Target position records:
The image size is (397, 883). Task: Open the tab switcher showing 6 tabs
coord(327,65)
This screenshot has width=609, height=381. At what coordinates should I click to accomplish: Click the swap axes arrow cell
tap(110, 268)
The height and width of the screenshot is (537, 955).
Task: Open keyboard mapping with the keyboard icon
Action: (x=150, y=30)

GIVEN EXERCISE: Copy all of the records above word for word, keeping every line unchanged.

FINISHED ANSWER:
The image size is (397, 883). Task: Open the tab switcher showing 6 tabs
coord(327,65)
This screenshot has width=609, height=381. At what coordinates should I click to accomplish: Click the swap axes arrow cell
tap(110, 268)
The height and width of the screenshot is (537, 955).
Task: Open keyboard mapping with the keyboard icon
Action: (x=150, y=30)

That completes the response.